Begin at the start of the data and stop after the line that contains "pos(543,267)". Write those lines out again with every coordinate in the answers shifted by -59, keeping all other text unchanged and leaving out the pictures.

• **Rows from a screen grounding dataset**

>>

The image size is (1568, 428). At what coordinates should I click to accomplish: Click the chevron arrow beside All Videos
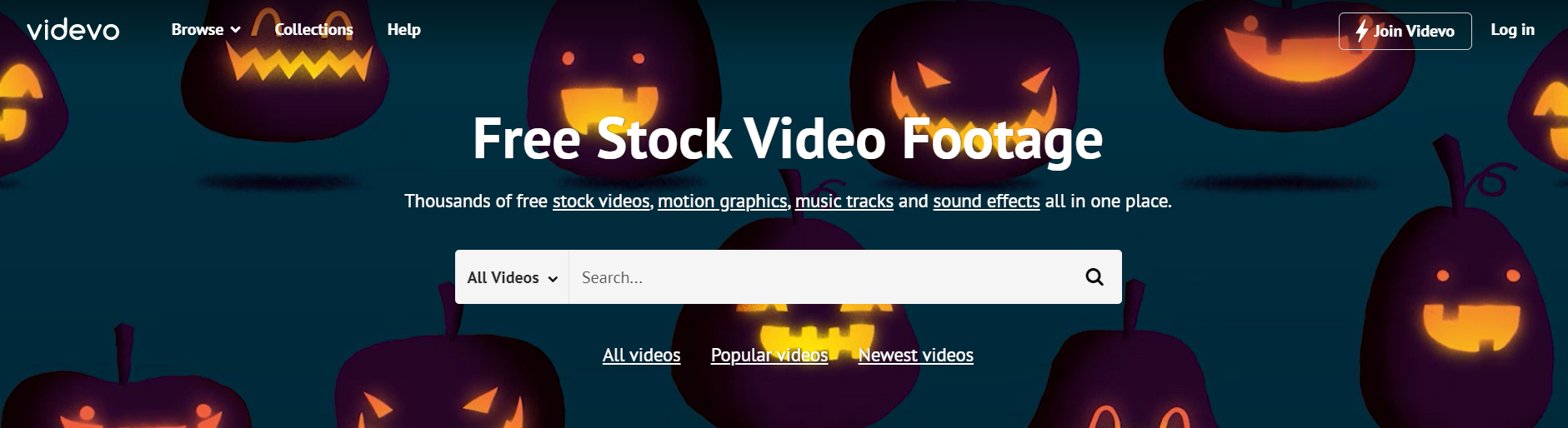click(x=553, y=279)
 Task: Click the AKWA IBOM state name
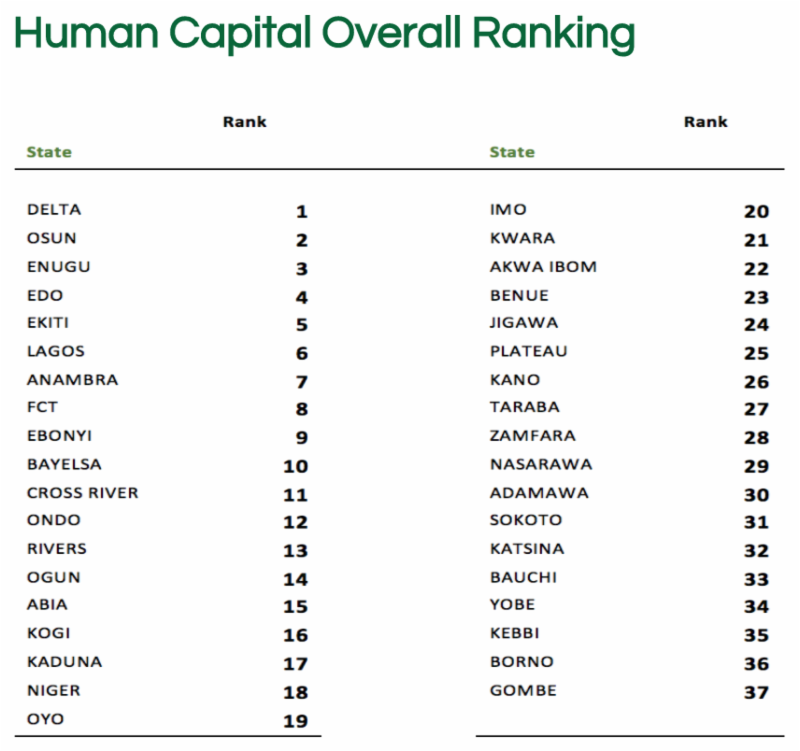pos(543,267)
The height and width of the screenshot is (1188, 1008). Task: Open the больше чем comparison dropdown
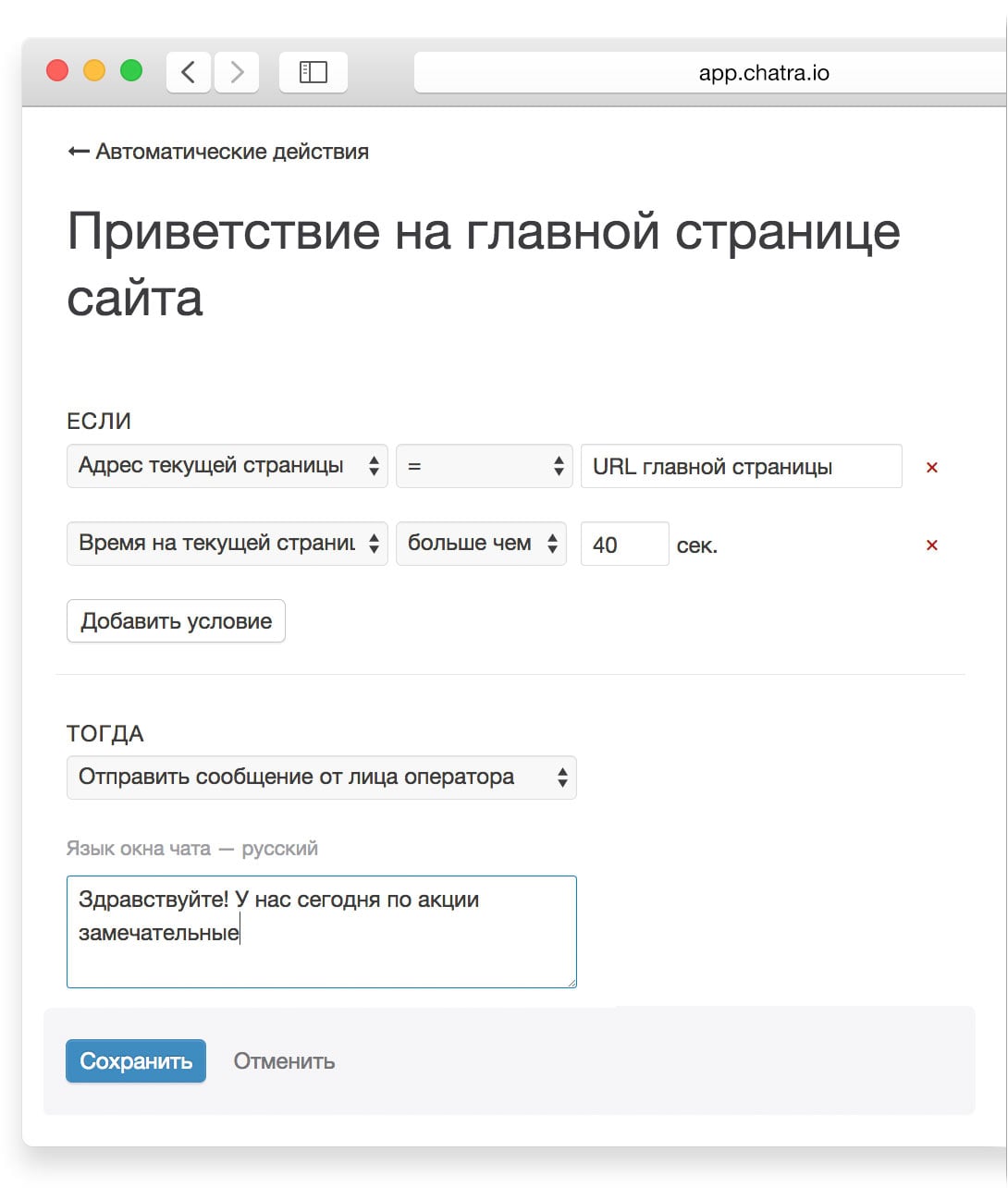pyautogui.click(x=481, y=544)
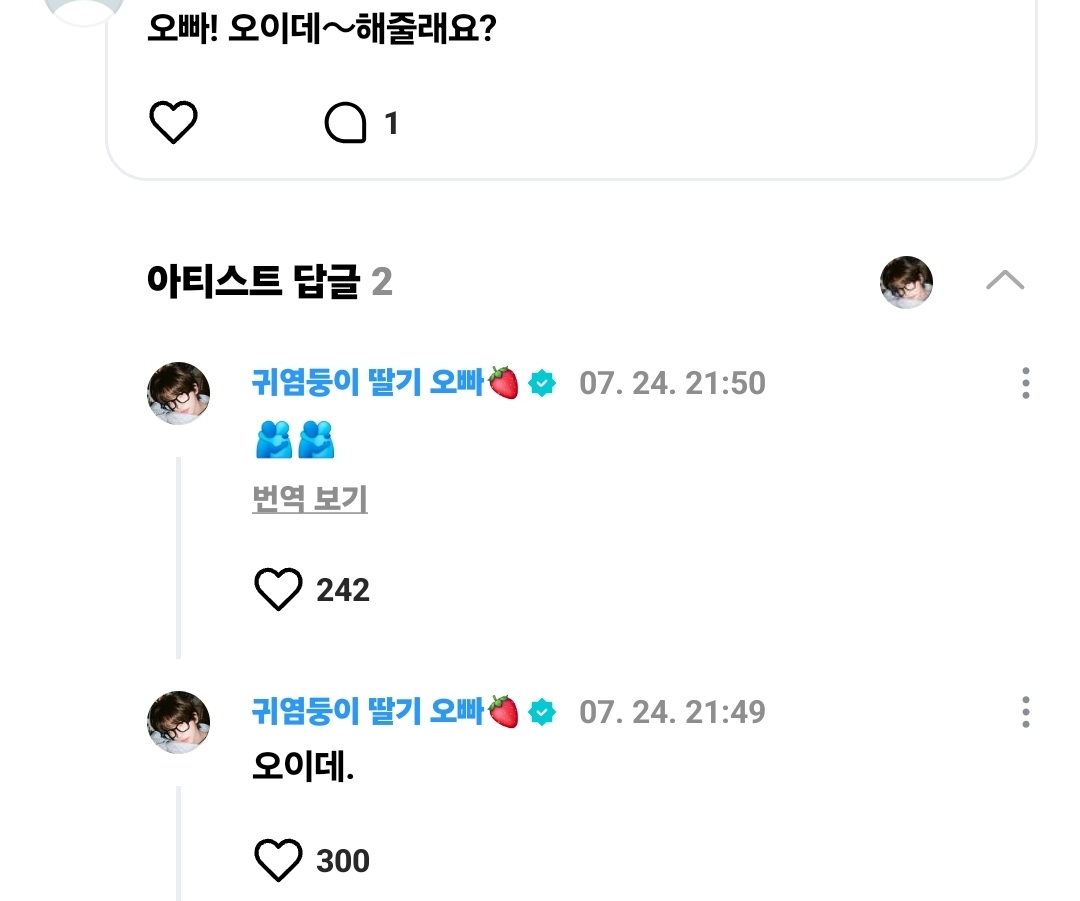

<<

• **Task response**
The image size is (1568, 428). At what coordinates should I click to accomplish: Click the chevron arrow beside All Videos
click(x=494, y=220)
 Task: Click the AKWA IBOM state name
pos(484,208)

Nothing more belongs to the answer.